Futures of Socialism by Grace Blakeley

Author:Grace Blakeley
Language: eng
Format: epub
Publisher: Verso Books


Democratic planning: an oxymoron?

When the left speaks of democratic planning it is referencing a new kind of state – one that expresses the public will, encourages the widest popular involvement and actively develops the popular capacity to participate, as opposed to reducing people to commodified workers, data points or passive citizens.

‘Planning’ seems an inoffensive notion in itself: households plan, corporations plan and even neoliberal states plan. But introducing the kind of extensive planning we are proposing here calls forth familiar misgivings, fears and antagonisms. These cannot be dismissed by simply blaming corporate and media bias or the legacy of Cold War propaganda. The prejudices of powerful states have a material basis not only in failed experiments elsewhere, but also in their relations with socialist nations that may indeed be bureaucratic, arbitrary, wasteful and inflexible.

Adding the adjective ‘democratic’ doesn’t solve this dilemma. And though international examples may include suggestive policies and structures, the sober truth is that there are no fully convincing models on offer. This leaves us tirelessly repeating our critiques of capitalism – yet, essential as this is, it is not enough.

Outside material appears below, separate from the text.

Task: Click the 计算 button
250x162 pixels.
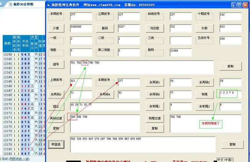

What we can do is start with an unambiguous commitment to assure others that we are not advocating an all-powerful state and that we value the liberal freedoms won historically: the expansion of the vote to all adults, free speech, the right to assembly, protection against arbitrary arrest, state transparency. We should insist that taking these principles seriously demands an extensive redistribution of income and wealth, so that everyone, in substance not just in formal status, has an equal chance to participate.

In emphasising the democratic side of planning, it is absolutely crucial to address specific mechanisms and institutions as a way to facilitate new levels of popular participation. These would include new central capacities, as well as a range of decentralised planning bodies such as those referenced earlier: regional research centres, locally elected environmental and job development boards, workplace and neighbourhood committees and sectoral councils.

The health crisis has notably highlighted the necessity for workplace control by those who do the work. Provisions to promote worker autonomy should extend to workers using their direct knowledge to act as guardians of the public interest, and where necessary to act as whistleblowers, under protection of their unions, to expose shortcuts and ‘savings’ that affect product and service safety and quality.

Unions have of late come more widely to appreciate the importance of getting the public on side for support towards winning their collective bargaining battles.

But something more is needed: a step towards unions formally linking up with the public in broader political demands. This could, for example, mean fighting within the state, to establish joint worker–community councils to monitor and modify strategies on an ongoing basis. In the private sector, it could mean workplace conversion committees and workplace sectoral councils presenting their own plans for a just transition.

Three points are critical here. First, widespread worker participation demands widespread unionisation. Second, such local and sectoral participation cannot be developed and sustained without involving and transforming subnational government, to link national and local planning.